The premise is simple: an unlikable group of strangers try to climb one of the New Zealand Alps, despite being vastly unsuited to it. I despise the show, the contestants, and myself for watching it Can you have too much hate in your hate-watch? That is the question that presses unexpectedly hard as the new reality competition show The Summit begins. The premise is hateful in the standard way: 14 strangers (which might as well be 17,000 in televisual terms – only The Traitors does more and it generally dispenses with half of them before they have even set foot inside the castle) are gathered together to tackle a task for which they are vastly and vividly unfitted – in this case, they are going to climb a mountain. In the New Zealand Alps, if you care. If you do, you won’t for long. None of them, naturally, have ever climbed a mountain before.
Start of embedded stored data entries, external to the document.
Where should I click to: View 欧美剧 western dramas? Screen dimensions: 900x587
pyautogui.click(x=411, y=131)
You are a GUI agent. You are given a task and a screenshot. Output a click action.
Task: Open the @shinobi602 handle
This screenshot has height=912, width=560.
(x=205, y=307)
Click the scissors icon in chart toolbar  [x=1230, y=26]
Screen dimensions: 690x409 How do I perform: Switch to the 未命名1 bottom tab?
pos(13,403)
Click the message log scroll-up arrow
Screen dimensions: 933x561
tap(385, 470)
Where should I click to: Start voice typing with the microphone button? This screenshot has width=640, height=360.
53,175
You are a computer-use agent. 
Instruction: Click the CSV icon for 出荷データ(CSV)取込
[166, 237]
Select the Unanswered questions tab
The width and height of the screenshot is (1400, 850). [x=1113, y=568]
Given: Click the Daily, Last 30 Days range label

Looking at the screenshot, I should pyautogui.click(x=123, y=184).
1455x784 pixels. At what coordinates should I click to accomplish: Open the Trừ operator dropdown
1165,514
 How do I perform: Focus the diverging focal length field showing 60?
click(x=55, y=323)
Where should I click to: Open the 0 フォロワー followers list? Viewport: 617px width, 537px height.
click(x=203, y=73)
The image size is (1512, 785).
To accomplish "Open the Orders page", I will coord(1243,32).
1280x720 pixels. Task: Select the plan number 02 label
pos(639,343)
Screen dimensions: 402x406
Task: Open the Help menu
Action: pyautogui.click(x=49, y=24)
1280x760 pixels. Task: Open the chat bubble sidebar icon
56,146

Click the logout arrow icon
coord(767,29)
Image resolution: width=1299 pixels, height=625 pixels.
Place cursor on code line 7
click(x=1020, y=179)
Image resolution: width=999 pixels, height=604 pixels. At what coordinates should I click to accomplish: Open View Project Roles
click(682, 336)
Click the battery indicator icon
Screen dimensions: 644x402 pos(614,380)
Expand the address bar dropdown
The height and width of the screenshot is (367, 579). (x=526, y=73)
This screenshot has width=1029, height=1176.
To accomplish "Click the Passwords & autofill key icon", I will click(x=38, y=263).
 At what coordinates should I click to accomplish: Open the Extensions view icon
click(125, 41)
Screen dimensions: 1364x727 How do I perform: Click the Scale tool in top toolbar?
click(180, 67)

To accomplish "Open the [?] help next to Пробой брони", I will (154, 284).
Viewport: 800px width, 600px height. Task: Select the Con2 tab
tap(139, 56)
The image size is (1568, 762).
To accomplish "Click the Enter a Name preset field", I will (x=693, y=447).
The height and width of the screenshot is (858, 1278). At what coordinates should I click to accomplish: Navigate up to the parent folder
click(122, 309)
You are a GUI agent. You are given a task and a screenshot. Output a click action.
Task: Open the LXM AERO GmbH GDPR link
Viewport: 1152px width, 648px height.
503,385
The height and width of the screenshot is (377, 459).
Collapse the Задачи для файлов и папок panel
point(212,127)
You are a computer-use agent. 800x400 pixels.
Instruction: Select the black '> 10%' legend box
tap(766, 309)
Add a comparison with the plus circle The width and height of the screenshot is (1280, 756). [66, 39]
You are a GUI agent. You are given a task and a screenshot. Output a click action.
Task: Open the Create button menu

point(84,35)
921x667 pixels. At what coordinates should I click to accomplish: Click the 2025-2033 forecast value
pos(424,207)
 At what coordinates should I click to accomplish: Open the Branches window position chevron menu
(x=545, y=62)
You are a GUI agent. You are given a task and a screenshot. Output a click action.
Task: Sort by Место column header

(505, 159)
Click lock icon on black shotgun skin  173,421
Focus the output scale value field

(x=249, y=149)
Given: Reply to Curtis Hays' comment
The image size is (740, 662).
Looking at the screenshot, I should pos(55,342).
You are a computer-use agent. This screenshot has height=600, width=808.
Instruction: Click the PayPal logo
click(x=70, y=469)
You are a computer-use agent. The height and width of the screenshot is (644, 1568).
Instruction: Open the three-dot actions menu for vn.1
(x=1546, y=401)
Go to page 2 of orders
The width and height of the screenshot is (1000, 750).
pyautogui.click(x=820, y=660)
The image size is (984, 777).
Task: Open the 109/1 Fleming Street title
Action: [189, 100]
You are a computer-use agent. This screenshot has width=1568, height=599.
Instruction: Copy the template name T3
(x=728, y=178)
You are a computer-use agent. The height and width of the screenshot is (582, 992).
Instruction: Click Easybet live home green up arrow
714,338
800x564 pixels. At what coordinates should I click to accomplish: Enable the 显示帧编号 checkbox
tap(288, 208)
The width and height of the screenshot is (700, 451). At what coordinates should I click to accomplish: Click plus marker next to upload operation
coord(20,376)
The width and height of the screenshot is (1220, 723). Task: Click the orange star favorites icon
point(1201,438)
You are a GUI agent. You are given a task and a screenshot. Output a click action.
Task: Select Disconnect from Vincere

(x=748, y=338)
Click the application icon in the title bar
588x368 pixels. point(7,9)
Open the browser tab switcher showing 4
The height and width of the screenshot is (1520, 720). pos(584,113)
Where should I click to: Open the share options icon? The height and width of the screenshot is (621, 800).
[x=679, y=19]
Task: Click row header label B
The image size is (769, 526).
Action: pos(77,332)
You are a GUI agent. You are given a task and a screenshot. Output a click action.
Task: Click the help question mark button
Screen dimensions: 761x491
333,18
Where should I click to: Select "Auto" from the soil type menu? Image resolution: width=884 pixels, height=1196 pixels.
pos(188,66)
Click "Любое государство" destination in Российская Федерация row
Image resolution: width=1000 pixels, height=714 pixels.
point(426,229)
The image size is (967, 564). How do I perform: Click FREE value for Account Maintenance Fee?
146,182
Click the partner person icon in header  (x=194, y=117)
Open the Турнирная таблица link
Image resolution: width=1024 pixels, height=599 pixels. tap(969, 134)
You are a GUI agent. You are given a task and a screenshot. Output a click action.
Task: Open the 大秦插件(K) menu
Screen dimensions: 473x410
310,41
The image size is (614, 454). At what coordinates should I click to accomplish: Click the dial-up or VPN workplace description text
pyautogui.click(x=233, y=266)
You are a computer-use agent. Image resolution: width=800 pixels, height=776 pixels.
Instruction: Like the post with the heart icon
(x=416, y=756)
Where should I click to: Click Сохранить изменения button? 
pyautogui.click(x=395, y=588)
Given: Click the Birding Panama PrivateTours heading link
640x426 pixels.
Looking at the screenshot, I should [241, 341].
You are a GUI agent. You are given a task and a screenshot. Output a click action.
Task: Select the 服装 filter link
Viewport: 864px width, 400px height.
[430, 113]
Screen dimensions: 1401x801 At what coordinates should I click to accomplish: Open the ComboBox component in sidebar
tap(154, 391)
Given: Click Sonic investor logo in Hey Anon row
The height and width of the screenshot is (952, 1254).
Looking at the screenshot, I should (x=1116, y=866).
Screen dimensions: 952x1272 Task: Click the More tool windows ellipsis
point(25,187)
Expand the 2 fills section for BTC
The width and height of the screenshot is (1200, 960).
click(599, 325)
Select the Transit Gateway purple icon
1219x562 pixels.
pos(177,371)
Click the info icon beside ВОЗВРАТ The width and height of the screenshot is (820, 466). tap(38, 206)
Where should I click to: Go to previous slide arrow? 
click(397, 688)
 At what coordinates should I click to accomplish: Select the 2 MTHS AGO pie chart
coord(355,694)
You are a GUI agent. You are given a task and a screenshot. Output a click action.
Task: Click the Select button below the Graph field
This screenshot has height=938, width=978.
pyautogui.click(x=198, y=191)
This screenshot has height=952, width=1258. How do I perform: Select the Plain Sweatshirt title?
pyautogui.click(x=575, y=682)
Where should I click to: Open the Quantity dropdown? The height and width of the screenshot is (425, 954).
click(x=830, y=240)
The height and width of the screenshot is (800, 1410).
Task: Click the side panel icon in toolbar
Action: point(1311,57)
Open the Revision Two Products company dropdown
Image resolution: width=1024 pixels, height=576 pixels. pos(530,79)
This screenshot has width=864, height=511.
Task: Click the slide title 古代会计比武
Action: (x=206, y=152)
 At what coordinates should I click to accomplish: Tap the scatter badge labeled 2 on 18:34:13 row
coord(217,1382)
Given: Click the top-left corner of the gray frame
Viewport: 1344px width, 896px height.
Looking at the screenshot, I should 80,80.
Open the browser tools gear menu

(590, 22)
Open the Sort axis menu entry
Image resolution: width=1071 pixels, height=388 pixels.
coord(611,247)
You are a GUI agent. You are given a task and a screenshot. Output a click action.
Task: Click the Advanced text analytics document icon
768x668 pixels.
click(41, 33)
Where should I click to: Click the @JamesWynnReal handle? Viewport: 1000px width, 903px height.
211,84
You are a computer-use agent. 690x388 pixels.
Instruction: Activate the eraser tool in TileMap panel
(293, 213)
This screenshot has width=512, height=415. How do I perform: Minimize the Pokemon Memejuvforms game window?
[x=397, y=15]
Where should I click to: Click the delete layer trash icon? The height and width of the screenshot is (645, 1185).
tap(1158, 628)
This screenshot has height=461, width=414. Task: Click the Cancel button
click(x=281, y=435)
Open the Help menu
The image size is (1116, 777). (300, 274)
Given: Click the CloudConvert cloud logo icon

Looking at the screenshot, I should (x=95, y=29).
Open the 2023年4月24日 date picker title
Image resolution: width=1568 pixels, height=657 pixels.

It’s possible that some have never seen a mountain before. It’s possible that some have never walked anywhere before. Thomas has – he’s a tour guide – but he doesn’t like heights. Tyra has done the Duke of Edinburgh bronze and silver and thinks it can’t be much different from that. Pageant and fitness coach Afton, whose ultra-posh accent sounds uncannily like Celeste Dring’s Eugenie in The Windsors, has been glamping “but thaaaah was a chaaaaarf”. (There was a chef, in case you were wondering.) She wears a pink Lycra outfit and starts screaming when she sees mud. Continue reading...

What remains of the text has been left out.